Increase your conversion rate by qualifying your customers

It is common for businesses to field a host of questions from our prospects who might be:

  • evaluating whether we are the best person for the job
  • looking for an inappropriate solution to their problem
  • doing background research with no intention to purchase

These enquiries are not genuine propects: enquiries such as these which do not lead to sales take time away from your engagement with customers who want to pay you.

Qualifying you customers means answering the entry level questions once on your site, whilst allowing you to make reference to more detail than you could convey on the phone.  It means promoting the appropriate solution to a client’s problem, which may even be directing them elsewhere to a service that you don’t offer.  It means giving away silently and instantly the information that a “product researcher” would otherwise suck out of your working hours.

In this respect, developing the content on your website falls into what Stephen Covey calls “Quadrant 2 activity” in “7 Habits of Highly Successful People”.  He oulines four areas of activity characterised by an intersection of Urgency and Importance.  Quadrant 2 is an activity which is important, but not urgent.  There is no deadline for this task, rather it is an investment in passively grooming your prospects.

By publishing this type of content,  you are sorting through your prospects en masse, so that those enquiries which pursue contact are highly motivated customers.

How do I get more serious customers?

Simple! Write a of articles posts specifically to your best customers!  Be really clear about what you offer, and be generous about publishing what you know.  If you’d give this information to an anonymous prospect on the phone, then you should give it to your readers, too.

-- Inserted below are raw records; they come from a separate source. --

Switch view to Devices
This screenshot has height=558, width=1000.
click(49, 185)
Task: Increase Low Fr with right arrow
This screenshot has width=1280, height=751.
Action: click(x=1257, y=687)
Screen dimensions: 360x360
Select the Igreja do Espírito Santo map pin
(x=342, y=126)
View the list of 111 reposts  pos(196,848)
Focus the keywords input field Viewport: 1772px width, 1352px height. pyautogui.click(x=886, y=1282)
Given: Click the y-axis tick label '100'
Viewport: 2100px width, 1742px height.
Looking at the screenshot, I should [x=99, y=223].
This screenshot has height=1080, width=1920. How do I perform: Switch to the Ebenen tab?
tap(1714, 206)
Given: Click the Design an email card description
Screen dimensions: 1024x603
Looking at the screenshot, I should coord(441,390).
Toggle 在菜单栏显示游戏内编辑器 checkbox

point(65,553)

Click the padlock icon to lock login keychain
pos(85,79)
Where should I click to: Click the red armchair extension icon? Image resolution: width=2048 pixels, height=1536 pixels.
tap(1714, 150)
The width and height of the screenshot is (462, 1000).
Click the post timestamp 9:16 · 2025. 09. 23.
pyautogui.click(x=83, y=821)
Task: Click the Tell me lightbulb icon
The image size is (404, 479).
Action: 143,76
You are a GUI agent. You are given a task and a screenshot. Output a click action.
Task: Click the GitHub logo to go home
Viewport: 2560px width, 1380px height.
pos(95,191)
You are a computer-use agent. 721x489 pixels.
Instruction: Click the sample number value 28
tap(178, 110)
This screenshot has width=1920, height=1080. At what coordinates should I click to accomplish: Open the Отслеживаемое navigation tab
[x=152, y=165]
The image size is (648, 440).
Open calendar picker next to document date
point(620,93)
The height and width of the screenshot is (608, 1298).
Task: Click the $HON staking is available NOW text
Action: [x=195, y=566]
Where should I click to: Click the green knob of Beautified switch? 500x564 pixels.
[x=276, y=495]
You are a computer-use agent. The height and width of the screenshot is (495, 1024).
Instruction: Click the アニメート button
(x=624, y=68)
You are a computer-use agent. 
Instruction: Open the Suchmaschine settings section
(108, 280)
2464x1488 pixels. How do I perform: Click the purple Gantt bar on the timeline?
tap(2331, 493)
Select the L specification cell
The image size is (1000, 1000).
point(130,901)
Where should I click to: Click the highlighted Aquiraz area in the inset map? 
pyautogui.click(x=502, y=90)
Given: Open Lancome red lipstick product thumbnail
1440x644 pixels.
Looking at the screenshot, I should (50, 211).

  • Write highly targeted content which provides detail about your product or service.  If a prospect is undecided as to whether they’ll buy from you, you may ‘tip the balance’ in favour of a purchase if you deliver enough reasons they should buy.
  • Address Benfits rather than Features: this is about presenting a case which is deirectly relevant to your customer.  A feature list is about your product; a benefit list is about the outcome for your customer.
  • Create a Frequently Asked Questions page and carefully answer the queries which waste your time.
  • Ensure that you link content on your website thoroughly so that related material is presented prominently – this is known as making your page ‘sticky’ – enticing readers to stay on your site rather than browse away.